One of the sessions at the Business Information & Media Conference in New Orleans, February 29-March 1, covered the relationship between media content and conferences. It’s an obvious connection, especially for businesses that produce both, but it can be surprisingly hit or miss.
At some organizations, one team produces content while another programs events. And often, events don’t reflect the great B2B journalism and identification of trends, innovation, and thought leaders produced by their media counterparts, even though the synergy is clear.
Even in cases where event-programming teams draw ideas from a media counterpart, the point of the original media report can be lost in the translation, missing great opportunities to reinforce the strengths of both businesses, and resulting in a muddled conference program.
In the BIMS session, called “The Media Brand and Conference Content Connection: Unifying Content Across Platforms for Maximum Impact,” Sandy Almendarez, vice president, content, at Informa, and Courtney Nagle, senior vice president, engineering, at WTWH Media, offered an insight-packed look at how content teams can leverage the connection to create a richer experience for users, advertisers, and colleagues. Here’s a timely and informative Q&A on the topic with Informa’s Almendarez.
Fox Tales: In media companies, both B2B and B2C, what’s the preferred model for conference/trade show programming, and daily content for the parent brand?
Sandy Almendarez: A cohesive, integrated approach is the best model for conference and media content, delivered through one team of content specialists. The intelligence that comes from covering an industry daily for a digital audience can fuel the best in-person content experiences. Using the in-person conference to guide engaged audiences to the media brands helps us stay connected and top-on-mind to our key audience members throughout the year.
Fox Tales: Why do you think trade show companies moved away from that model some years back, only to revive it in the last three or so years?
Almendarez: It’s hard, right? It’s difficult to find people who have the expertise to both create compelling digital content and engaging spoken-education sessions. It’s demanding during show crunch times to spread focus to daily digital content and show-specific content. It’s difficult to cover and report on a show while you are managing the content of a show.
It’s not easy to have your team do both, but the alternative—where your media brands and your conference are run by different teams—is harder in terms of all the audience development and crossover monetization that you lose.
Fox Tales: Talk about the synergy between media-brand content and onsite conference programming. Why is it important?
Almendarez: It’s so important for several reasons.
- You can create compelling content that helps amplify the content you deliver through all your channels. This approach allows you to preview your content before the show and helps you “extend” the onsite education to your media brands.
- You build experts on your content team who are reporting on trends year-round. They are there for the gold mine of insights that happen during live-conference programming.
- You can build sponsored content that spans onsite and conference programs. This allows clients to be better amplified, and we can be appropriately compensated for that amplification.
- Community building is easier to foster in-person, and then those community efforts can be fostered year-round through online forums and social media.
- You can better understand the behavioral patterns of key audience personas and how they interact with content digitally and in-person.
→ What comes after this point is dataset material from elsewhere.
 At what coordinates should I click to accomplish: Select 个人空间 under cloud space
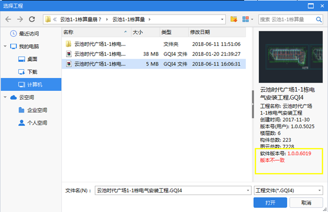click(37, 123)
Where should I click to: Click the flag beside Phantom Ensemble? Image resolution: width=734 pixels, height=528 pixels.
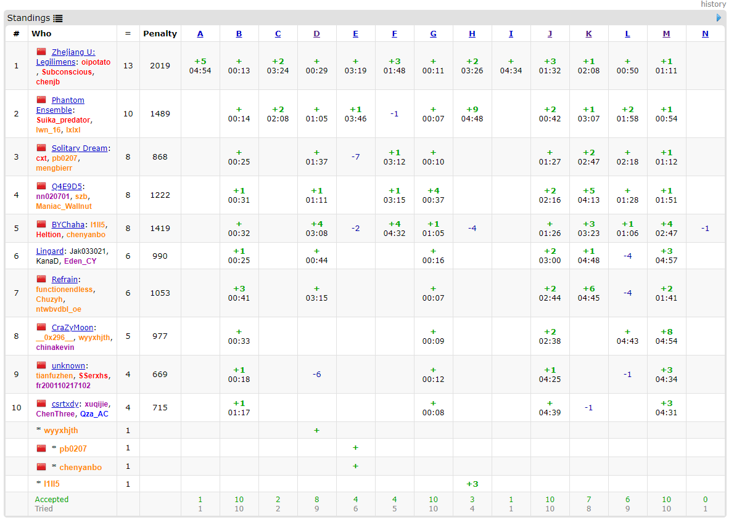[x=41, y=100]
You can use this information to deliver content that is best suited to your audience’s desires.
Fox Tales: Should event programming be viewed as just another communications channel for brands and their content producers?
Almendarez: “Just another,” sounds harsh to me, but yes, essentially it is one of several ways to reach audience members along with digital media, social media, text, apps, etc.
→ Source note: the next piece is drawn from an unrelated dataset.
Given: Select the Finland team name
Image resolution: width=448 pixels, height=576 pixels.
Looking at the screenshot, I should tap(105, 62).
Fox Tales: Is there overlap in stories and sources between a media brand’s website/print product, etc., and live events? Should there be?
Almendarez: Yes, I think so. Stories can be told in different channels and in different venues, and with a mindful look at engagement metrics, you learn more about what the audience wants every time you tell the story. I usually don’t like to repeat a story in one channel several times unless it’s a really big deal to the industry. For sources, you learn which ones are good speakers and which ones are good digital-content contributors. The sources who can do both are gold.
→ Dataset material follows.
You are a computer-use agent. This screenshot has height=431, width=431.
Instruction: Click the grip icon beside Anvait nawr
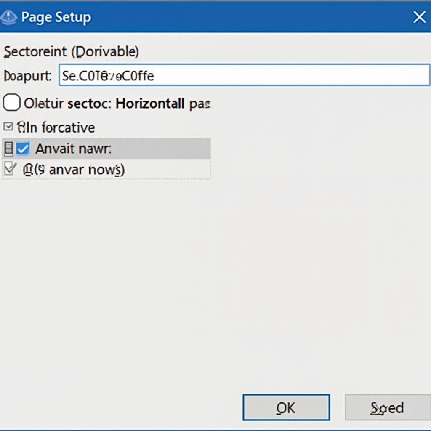(x=8, y=149)
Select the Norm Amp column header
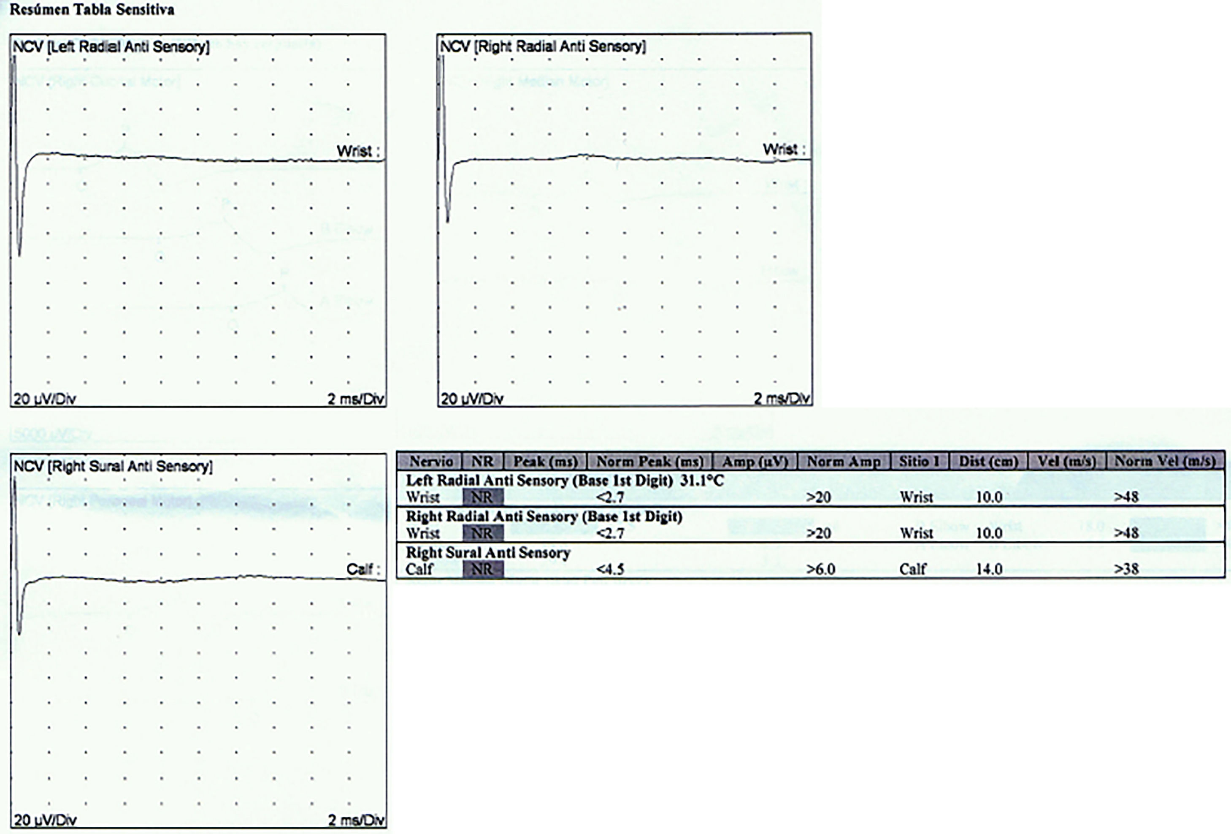This screenshot has width=1231, height=834. [843, 462]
Fox Tales: What role should an internal sales team or an outsourced solution like Fox Associates play in enhancing the connection?
Almendarez: A good sales team sells so that we can keep producing content! I love my sales team because they know that leading with an audience-first approach is the best way to engage an audience and get the best-qualified leads for clients. Sales and content (and marketing and operations and IT, etc.) all want the same thing: to extend our reach, be the most useful to our audience and to make our shareholders happy. So we all need to trust each other and collaborate to bring the most success.